A yantra literally means a machine. A machine is a combination of very purposeful forms. If you make some forms very purposefully and assemble them together – ten gear wheels for instance – it becomes a machine. A yantra is a form, simple or complex, towards a certain purpose. A combination of yantras becomes a larger yantra – a larger machine.

If you look at the human form, it is a phenomenal machine – the most sophisticated machine on the planet. Yet, as children, we have all wanted a bicycle, which is a much simpler machine than a human being. Why? A human being’s two legs are great mobility-wise, but to go faster than that, we need an additional yantra. So as kids, a bicycle was the thing, and we thought that with a bicycle, life was made. That yantra, the bicycle, created such a phenomenal impact. Later on, we saw somebody driving around on a Yamaha motorbike and suddenly that was the yantra to have. And still later, somebody rode past you in a Mercedes car. Suddenly, you wanted that yantra.

Similarly, we have yantras which enhance our “mental-scape” too. A computer is a product of our minds, but still, if we are asked to multiply 1736 with 13,343, we reach for a calculator – a yantra. Everything that the calculator has, the mind has. It is not that the calculation is not possible in the mind. It is, but this purposeful form or yantra allows us to use our body in a much better way; a yantra allows us to enhance the physical body we have. A machine is useless without the human being. It only enhances the human being. Even though you already have the body – a phenomenal yantra – with you, as your aspirations and activities increase and go beyond a certain scope, you will go on adding more and more yantras. This is because it is possible to perform different types of activities better with specific machines for those activities.

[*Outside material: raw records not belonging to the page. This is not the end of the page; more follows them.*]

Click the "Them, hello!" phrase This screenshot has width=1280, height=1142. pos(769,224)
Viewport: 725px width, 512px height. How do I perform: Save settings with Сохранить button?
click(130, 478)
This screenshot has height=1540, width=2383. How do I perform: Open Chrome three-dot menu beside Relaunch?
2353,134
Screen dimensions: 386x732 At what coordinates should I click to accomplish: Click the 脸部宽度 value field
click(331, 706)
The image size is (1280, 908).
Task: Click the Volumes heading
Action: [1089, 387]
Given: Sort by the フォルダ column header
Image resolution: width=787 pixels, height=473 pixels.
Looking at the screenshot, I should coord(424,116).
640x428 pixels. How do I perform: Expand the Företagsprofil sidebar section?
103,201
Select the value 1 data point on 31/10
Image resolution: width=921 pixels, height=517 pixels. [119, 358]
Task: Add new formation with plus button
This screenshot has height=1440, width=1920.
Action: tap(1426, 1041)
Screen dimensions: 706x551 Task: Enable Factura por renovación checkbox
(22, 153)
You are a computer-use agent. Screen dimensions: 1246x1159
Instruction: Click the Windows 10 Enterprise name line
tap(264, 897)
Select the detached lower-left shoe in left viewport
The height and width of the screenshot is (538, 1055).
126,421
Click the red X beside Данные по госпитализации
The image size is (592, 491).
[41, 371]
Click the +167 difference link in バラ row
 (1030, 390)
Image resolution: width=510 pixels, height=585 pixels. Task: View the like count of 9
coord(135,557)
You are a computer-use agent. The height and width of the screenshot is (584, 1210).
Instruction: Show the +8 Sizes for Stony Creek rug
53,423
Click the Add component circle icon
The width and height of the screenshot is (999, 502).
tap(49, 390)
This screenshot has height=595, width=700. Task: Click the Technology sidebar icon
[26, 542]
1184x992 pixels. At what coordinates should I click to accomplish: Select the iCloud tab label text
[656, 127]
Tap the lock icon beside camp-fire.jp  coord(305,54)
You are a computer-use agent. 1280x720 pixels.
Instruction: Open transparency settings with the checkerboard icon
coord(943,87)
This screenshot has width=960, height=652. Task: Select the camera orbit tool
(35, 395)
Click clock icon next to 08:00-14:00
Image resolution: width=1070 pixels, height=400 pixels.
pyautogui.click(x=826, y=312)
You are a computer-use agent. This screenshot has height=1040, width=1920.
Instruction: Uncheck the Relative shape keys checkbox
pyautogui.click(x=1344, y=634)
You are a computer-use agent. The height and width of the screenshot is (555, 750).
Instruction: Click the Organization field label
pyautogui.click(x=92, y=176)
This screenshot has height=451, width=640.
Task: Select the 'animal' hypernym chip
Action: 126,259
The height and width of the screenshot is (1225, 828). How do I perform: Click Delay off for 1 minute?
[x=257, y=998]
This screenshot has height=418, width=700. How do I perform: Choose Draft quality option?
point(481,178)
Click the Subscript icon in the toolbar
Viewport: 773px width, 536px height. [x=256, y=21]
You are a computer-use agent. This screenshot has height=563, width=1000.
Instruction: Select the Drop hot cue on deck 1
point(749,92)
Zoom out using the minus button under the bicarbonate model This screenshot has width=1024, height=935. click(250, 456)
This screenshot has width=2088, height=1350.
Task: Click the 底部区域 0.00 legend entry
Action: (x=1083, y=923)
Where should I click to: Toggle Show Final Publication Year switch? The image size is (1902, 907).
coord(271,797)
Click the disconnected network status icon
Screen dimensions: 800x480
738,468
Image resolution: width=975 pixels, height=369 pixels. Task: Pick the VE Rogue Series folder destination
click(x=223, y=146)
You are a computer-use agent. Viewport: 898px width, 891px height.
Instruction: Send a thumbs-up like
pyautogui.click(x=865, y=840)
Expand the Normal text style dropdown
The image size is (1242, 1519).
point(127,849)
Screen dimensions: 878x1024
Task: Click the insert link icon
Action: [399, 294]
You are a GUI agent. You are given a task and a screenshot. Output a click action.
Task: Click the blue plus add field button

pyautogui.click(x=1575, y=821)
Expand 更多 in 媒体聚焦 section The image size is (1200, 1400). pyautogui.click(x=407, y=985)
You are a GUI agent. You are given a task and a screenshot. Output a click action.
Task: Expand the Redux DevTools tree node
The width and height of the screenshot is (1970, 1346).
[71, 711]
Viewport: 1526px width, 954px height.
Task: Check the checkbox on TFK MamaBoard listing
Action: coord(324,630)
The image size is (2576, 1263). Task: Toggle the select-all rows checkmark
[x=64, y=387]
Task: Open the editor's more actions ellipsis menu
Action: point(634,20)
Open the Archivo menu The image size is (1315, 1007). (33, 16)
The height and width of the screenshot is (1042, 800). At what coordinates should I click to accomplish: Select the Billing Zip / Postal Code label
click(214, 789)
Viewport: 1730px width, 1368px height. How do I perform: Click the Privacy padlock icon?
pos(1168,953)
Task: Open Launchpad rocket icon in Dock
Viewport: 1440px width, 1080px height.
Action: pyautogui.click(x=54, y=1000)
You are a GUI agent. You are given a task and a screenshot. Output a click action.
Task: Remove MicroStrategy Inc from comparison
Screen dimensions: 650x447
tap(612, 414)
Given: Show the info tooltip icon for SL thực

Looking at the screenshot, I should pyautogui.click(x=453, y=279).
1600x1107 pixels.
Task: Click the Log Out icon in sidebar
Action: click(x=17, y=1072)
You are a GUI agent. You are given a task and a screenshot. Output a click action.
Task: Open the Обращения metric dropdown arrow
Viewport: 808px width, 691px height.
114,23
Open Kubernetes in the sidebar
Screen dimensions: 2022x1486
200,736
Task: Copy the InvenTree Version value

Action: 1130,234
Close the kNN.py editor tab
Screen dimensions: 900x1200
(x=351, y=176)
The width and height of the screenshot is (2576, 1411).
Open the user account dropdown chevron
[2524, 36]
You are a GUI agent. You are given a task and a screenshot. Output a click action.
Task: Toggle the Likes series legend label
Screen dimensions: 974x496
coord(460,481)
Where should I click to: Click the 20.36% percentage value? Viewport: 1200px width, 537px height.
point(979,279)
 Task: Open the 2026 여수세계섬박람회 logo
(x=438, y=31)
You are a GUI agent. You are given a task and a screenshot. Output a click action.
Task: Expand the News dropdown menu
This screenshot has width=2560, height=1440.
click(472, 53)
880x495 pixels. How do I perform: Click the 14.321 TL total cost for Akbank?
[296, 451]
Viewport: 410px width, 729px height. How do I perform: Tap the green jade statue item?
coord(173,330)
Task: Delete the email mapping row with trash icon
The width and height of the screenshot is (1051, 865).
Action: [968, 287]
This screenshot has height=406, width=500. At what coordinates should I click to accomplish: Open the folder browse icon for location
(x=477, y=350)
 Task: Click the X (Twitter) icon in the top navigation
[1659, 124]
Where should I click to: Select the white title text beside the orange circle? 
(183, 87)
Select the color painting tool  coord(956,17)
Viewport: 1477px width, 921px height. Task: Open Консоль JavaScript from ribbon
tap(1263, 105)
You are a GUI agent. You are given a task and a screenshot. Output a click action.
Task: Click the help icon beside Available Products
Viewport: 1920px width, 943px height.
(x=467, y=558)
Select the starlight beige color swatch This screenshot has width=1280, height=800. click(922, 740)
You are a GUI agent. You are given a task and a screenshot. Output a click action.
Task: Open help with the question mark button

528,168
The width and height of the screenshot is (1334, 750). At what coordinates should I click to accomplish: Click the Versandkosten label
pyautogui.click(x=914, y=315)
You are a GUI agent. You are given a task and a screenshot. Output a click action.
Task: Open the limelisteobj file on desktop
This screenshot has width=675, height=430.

In earlier times, the process of building temples was fundamentally to create such powerful yantras for everyone. Temples were powerful yantras that the whole town could benefit from. In South India, the Pancha Bhuta temples, the five major temples that were built in South India, were not for any god but for the five elements of nature: earth, fire, air, water, and space. These temples were positioned in such a way that the most significant temple, the base temple was on the magnetic equator – not the geographic equator, but the magnetic equator that passed through Tamil Nadu. The other four temples were built in proper alignment to the base temple so that the whole region benefited from this magnificent yantra.